To Whom it may concern….

There is a sound that was given, and there is a sound that is spoken. The tragedy is that they are no longer the same. This is not a debate about translation, transliteration, or orthography. This is about covenant, memory, and the reverence of the Name that was once spoken by the voice of the Father, echoed through the mouth of Gabriel, declared by the prophets, and cried out by the early assembly. This is not a matter of linguistic evolution. It is a matter of spiritual substitution. And it all comes down to this: why did you change what did not need to be changed? Why did you touch what did not need to be touched? Why is the Name now unknown to the people who claim to be called by it? If it was never broken, why did the world break it?

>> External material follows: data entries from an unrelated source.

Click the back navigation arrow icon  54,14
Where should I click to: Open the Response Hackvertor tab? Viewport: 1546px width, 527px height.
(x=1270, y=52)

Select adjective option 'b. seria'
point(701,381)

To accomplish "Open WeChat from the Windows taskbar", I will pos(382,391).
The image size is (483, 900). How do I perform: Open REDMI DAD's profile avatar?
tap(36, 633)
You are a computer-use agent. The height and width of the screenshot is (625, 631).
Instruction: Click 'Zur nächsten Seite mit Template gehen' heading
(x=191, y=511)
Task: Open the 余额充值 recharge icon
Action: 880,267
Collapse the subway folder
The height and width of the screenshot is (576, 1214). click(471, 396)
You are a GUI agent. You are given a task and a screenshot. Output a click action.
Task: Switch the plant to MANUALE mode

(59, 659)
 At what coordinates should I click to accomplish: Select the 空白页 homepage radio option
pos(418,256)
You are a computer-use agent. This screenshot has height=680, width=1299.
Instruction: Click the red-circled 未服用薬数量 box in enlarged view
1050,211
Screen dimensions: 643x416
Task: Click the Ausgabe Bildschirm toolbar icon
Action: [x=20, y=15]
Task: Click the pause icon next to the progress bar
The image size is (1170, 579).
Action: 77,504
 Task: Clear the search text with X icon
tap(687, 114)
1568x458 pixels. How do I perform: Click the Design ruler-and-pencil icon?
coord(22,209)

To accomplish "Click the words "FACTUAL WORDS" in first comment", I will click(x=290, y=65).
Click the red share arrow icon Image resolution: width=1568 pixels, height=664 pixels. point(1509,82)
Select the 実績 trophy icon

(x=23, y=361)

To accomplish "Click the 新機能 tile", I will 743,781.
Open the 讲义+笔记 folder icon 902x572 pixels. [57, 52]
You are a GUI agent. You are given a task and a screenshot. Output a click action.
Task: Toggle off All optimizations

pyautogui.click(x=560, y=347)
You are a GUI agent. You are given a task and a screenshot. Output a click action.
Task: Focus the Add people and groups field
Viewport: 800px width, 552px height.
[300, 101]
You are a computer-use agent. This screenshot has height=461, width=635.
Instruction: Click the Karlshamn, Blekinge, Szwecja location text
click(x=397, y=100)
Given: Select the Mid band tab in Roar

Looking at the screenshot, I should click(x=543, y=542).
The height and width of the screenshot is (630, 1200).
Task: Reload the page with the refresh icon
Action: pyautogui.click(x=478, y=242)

In the purest essence of human interaction, names are not translated. They are repeated. They are echoed back as they are heard, carrying the full identity, presence, and meaning of the person who bears them. If I introduce myself as Michael, you do not render my name into a new linguistic form. You repeat it. You do not change it to Michel, Miguel, Mikhail, or Mitch unless you are filtering my identity through the lens of your own tongue rather than honoring it in mine. And herein lies the core of the issue: names are not concepts. They are not ideas. They are not definitions to be rendered. Names are identity. Names are sound. Names are covenant.
The name given to the Messiah was not arbitrary. It was not selected for aesthetic appeal. It was not chosen because it fit nicely into religious literature. It was chosen because it was prophesied, encoded, and pre-ordained. “You shall call His name Yehoshua,” the angel declared — not because it was culturally convenient, but because it contained the Name of Yahweh and the verb of salvation. Yeho (יהו) — the sacred prefix of the divine Name. Shua (שוע) — to save, to deliver. His Name was not just a label. It was a declaration of His mission and His nature. It was, and is, the Name above every name. And yet, that Name was taken and replaced.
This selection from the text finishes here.